YOUR GOAL
Please render the entries between the lines holding "Image resolution: width=183, height=263." and "TRONCHET (230, 463)", inclusive, as a two-column CSV headed input and output, one row per entry with its text under input and its answer under output, each in a single quoted field with line breaks turned into spaces. Leave the pictures out.

-- BEGIN MATERIAL FOR THE TASK --

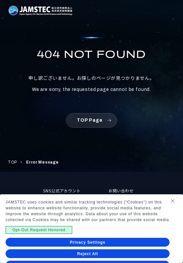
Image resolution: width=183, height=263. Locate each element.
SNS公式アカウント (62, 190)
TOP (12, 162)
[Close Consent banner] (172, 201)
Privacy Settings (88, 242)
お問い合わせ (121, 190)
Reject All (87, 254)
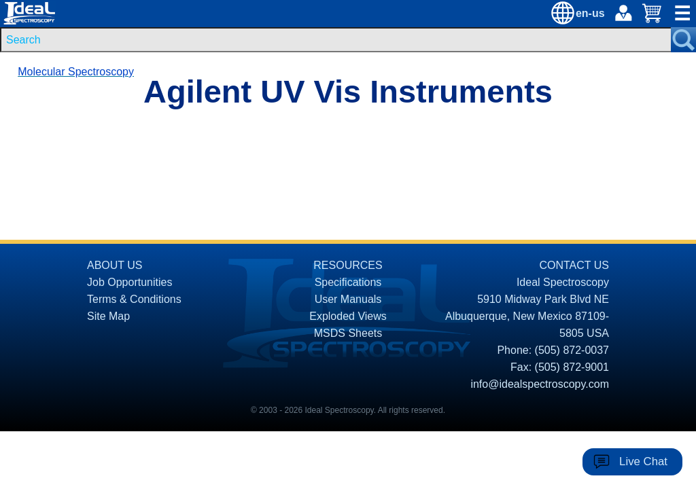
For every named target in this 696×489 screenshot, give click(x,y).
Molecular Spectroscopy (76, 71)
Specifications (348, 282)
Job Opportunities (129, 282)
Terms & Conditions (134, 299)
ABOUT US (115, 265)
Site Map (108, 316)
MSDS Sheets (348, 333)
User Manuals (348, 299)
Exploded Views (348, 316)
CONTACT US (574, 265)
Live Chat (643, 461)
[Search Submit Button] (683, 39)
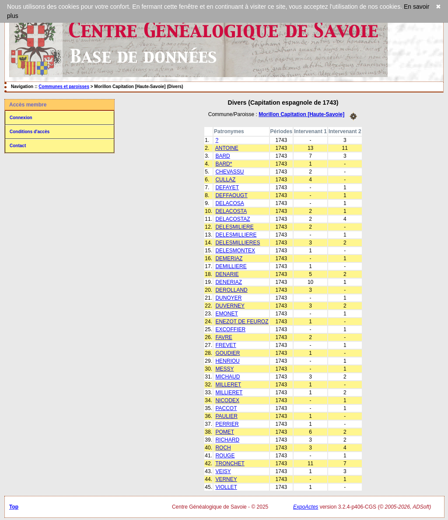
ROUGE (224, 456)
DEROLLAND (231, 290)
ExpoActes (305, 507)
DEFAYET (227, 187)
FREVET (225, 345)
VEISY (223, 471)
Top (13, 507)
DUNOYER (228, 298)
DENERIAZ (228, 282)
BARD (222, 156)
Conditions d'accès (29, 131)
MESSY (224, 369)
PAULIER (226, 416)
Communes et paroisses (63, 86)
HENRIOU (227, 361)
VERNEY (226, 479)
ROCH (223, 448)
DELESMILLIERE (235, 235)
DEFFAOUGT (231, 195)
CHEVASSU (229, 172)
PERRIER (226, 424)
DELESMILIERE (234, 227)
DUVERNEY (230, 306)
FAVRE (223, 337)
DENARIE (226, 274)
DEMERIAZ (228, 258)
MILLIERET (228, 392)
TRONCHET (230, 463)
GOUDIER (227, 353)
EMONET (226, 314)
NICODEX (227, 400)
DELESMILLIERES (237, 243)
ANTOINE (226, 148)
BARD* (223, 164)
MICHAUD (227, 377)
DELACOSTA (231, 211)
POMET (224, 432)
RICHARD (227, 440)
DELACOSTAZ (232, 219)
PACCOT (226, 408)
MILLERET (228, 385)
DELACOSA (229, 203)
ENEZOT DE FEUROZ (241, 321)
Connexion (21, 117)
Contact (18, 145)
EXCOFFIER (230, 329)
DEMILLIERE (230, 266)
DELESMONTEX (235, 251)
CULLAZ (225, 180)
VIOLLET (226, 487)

-- END MATERIAL FOR THE TASK --
-- BEGIN MATERIAL FOR THE TASK --

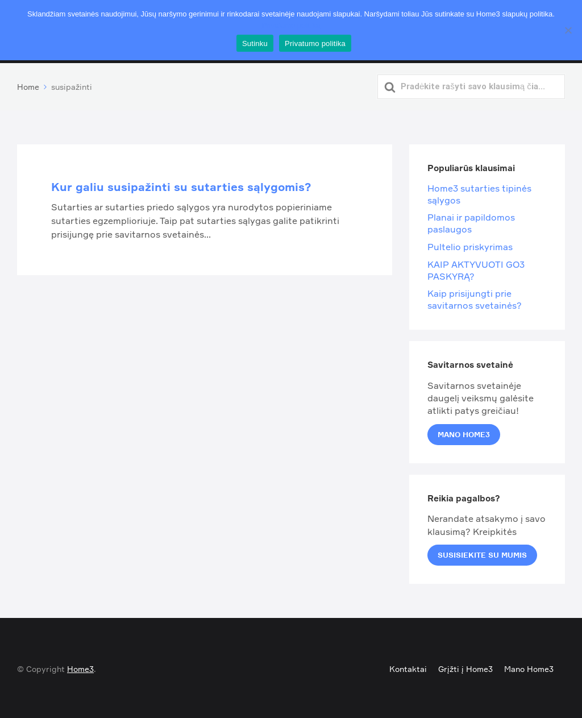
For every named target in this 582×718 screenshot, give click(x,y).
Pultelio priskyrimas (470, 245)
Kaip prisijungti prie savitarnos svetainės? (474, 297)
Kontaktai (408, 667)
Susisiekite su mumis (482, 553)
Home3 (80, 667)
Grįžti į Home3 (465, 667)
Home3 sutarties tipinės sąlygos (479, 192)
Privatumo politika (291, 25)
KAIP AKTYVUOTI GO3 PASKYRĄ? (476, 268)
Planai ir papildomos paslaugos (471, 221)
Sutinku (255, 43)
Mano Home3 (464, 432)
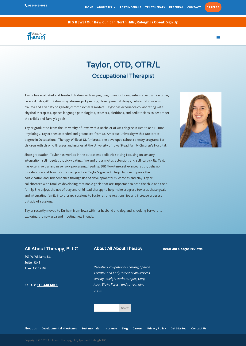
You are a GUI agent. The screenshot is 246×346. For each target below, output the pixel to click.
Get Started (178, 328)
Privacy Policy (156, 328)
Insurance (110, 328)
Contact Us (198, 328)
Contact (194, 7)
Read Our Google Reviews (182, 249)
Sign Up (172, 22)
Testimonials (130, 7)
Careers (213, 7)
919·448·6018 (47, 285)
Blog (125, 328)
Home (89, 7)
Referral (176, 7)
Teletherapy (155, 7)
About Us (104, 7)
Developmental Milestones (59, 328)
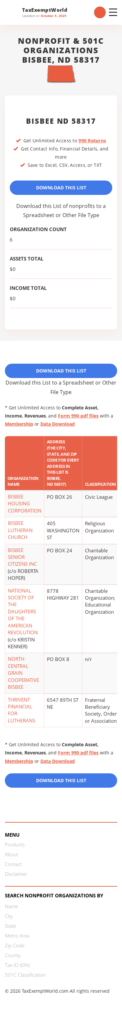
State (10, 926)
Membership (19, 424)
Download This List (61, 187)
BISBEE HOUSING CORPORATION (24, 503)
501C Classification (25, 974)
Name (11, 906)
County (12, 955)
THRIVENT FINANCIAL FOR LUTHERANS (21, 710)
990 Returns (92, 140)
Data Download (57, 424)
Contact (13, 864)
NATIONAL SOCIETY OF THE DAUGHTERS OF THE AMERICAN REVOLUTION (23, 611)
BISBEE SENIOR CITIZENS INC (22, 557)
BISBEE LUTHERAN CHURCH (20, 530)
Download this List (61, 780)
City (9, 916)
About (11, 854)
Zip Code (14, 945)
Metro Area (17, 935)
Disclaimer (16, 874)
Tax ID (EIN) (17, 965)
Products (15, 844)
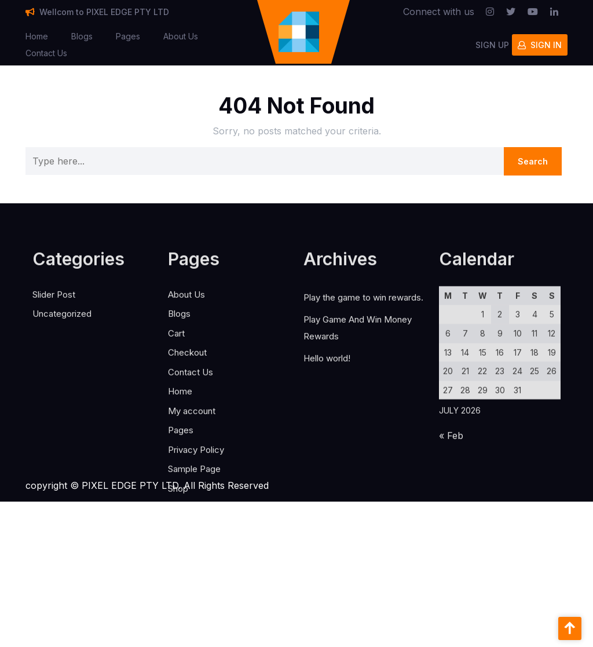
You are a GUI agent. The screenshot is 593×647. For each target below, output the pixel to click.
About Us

-- END MATERIAL FOR THE TASK --
-- BEGIN MATERIAL FOR THE TASK --

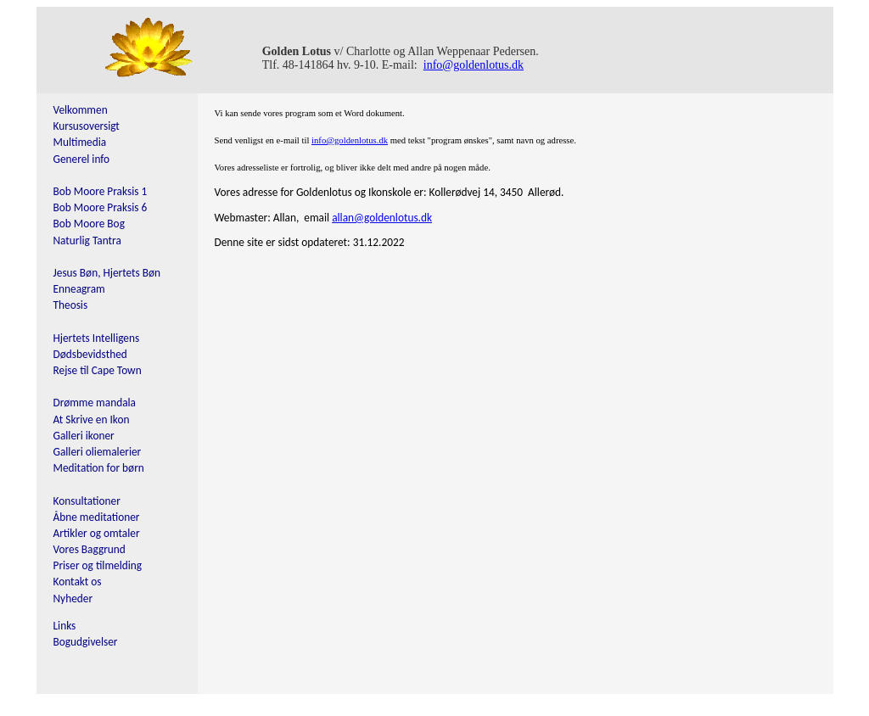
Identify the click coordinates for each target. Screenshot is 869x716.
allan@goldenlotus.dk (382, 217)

-- END MATERIAL FOR THE TASK --

TASK OUTPUT
input,output
"Image resolution: width=183, height=263. Locate each element. SNS公式アカウント","(62, 190)"
"TOP","(12, 162)"
"[Close Consent banner]","(172, 201)"
"Privacy Settings","(88, 242)"
"お問い合わせ","(121, 190)"
"Reject All","(87, 254)"
"For every named target in this 696×489 screenshot, give click(x,y). Molecular Spectroscopy","(76, 71)"
"Specifications","(348, 282)"
"Job Opportunities","(129, 282)"
"Terms & Conditions","(134, 299)"
"ABOUT US","(115, 265)"
"Site Map","(108, 316)"
"MSDS Sheets","(348, 333)"
"User Manuals","(348, 299)"
"Exploded Views","(348, 316)"
"CONTACT US","(574, 265)"
"Live Chat","(643, 461)"
"[Search Submit Button]","(683, 39)"
"ROUGE","(224, 456)"
"DEROLLAND","(231, 290)"
"ExpoActes","(305, 507)"
"DEFAYET","(227, 187)"
"FREVET","(225, 345)"
"VEISY","(223, 471)"
"Top","(13, 507)"
"DUNOYER","(228, 298)"
"DENERIAZ","(228, 282)"
"BARD","(222, 156)"
"Conditions d'accès","(29, 131)"
"MESSY","(224, 369)"
"PAULIER","(226, 416)"
"Communes et paroisses","(63, 86)"
"HENRIOU","(227, 361)"
"VERNEY","(226, 479)"
"ROCH","(223, 448)"
"DELESMILLIERE","(235, 235)"
"DEFFAOUGT","(231, 195)"
"CHEVASSU","(229, 172)"
"PERRIER","(226, 424)"
"DELESMILIERE","(234, 227)"
"DUVERNEY","(230, 306)"
"FAVRE","(223, 337)"
"DENARIE","(226, 274)"
"DEMERIAZ","(228, 258)"
"MILLIERET","(228, 392)"
"TRONCHET","(230, 463)"